35 I am, with respect, attracted to the view expressed by Lord Normand that the principles on which the Court must proceed are the same whether reasons are given or not. When reasons are provided, the determination of whether breach has occurred may well be made easier, but this does not alter the test. I think this conclusion is consistent with the last sentence of the passage from Wilkinson cited in Breckler and set out at [21] above. From a practical point of view, I think it would be undesirable that trustees be discouraged from giving reasons for a decision, when asked, for fear that the provision of reasons would lead to a more expansive power of review than if they gave no reasons.

38 In Telstra Super Pty Ltd v Flegeltaub [2000] VSCA 180; (2000) 2 VR 276 at 284, Callaway JA expressed the view that if the decision were one which no reasonable trustee could make on the material before it, this would establish a breach. This approach was adopted by Bryson J in Sayseng v Kellogg Superannuation Pty Ltd [2003] NSWSC 945 at [62]; and see Hay v Total Risk Management Pty Ltd [2004] NSWSC 94, where these cases were reviewed and Burchett AJ said at [56]:

“the trustee’s decision, applying the test that has so far been accepted by the courts, will only be overturned if it is such as no reasonable trustee could have arrived at upon the material considered. However, a reasonable trustee would hold to a high standard in the consideration of such a matter, which involves important rights of a contractual nature.”
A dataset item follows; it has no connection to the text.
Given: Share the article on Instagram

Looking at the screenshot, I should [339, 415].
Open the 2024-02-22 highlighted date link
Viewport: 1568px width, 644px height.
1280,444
From Manglicmot v Commonwealth Bank Officers Superannuation Corporation [2010] NSWSC 363

Trustee’s duties

Trustees duties:

(1) it owes its members a duty to act in the members’ best interests: see Cowan v Scargill [1984] 2 All ER 750 at 760 per Sir Robert Megarry VC:

“The starting point is the duty of trustees to exercise their powers in the best interests of the present and future beneficiaries of the trust, holding the scales impartially between the different classes of beneficiaries. This duty of the trustees towards their beneficiaries is paramount. They must, of course, obey the law; but subject to that, they must put the interests of their beneficiaries first. When the purpose of the trust is to provide financial benefits for the beneficiaries, as is usually the case, the best interest of the beneficiaries are normally their best financial interests.”
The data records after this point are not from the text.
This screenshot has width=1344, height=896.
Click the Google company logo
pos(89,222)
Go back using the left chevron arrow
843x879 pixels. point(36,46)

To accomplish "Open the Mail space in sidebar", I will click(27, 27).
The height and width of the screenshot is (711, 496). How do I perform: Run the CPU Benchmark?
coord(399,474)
(2) it owes a duty to act impartially, excluding from consideration matters which are irrelevant and giving proper consideration to matters which are relevant: see Edge v Pensioners Ombudsman [1999] EWCA Civ 2013; [1999] 4 All ER 546 at 567.

(3) it owes members of the Fund a duty to exercise reasonable care, and it has been said that this duty will be discharged if it “takes in managing trust affairs all those precautions which an ordinary prudent man of business would take in managing similar affairs of his own”: Speight v Gaunt (1883) 9 App Cas 1 at 19 per Lord Blackburn, adopted in Austin v Austin  [1906] HCA 5 ;  (1906) 3 CLR 516  at 525, see also Elder’s Trustee and Executor Company Limited v Higgins [1963] HCA 48; (1962) 113 CLR 426 at 448; “a trustee is not a surety, nor is he an insurer”: see In re Chapman [1896] 2 Ch 763 at 775 per Lindley LJ.

(4) it must act honestly and in good faith: see J D Heydon and M J Leeming, Jacobs’ Law of Trusts in Australia (7th ed, 2006), LexisNexis Butterworths, Sydney (“Jacobs”) at [1608] and the cases there cited.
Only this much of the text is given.